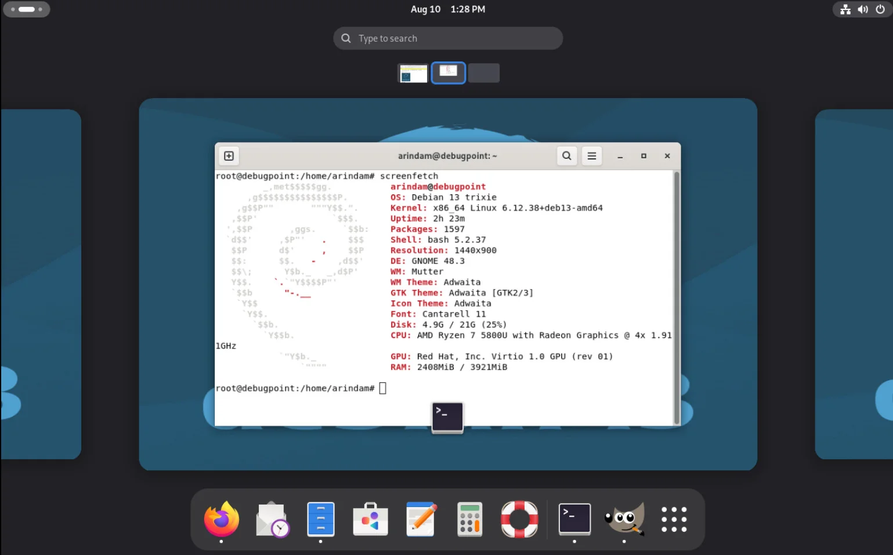Open the Files app from the dock
The height and width of the screenshot is (555, 893).
click(x=320, y=519)
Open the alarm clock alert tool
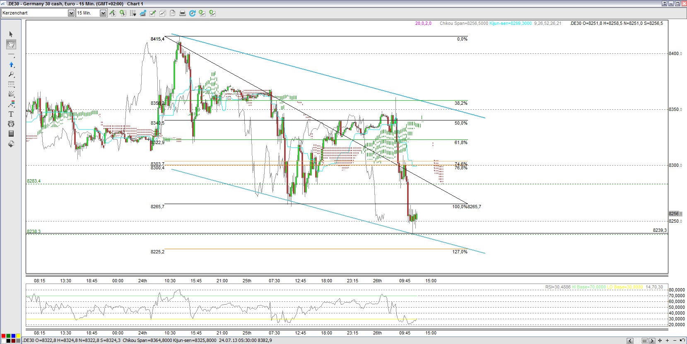The width and height of the screenshot is (687, 344). [11, 124]
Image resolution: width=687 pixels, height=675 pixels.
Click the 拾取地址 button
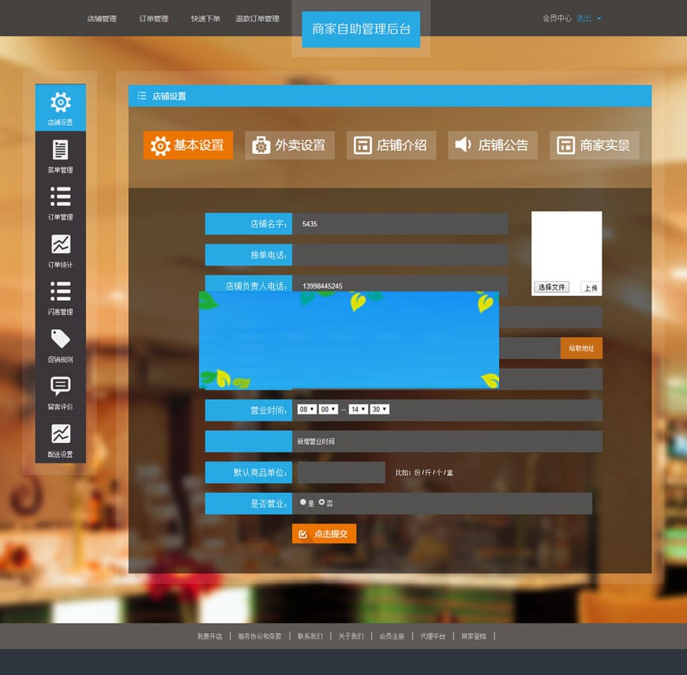581,348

◆ **EXERCISE REQUIREMENTS**: In the listing above, retype exactly, and only, the lines from the one containing "Image resolution: width=687" through the last line, both included. Omit the pictures.

◆ **RESPONSE BOX**:
Image resolution: width=687 pixels, height=675 pixels.
Click the 拾取地址 button
581,348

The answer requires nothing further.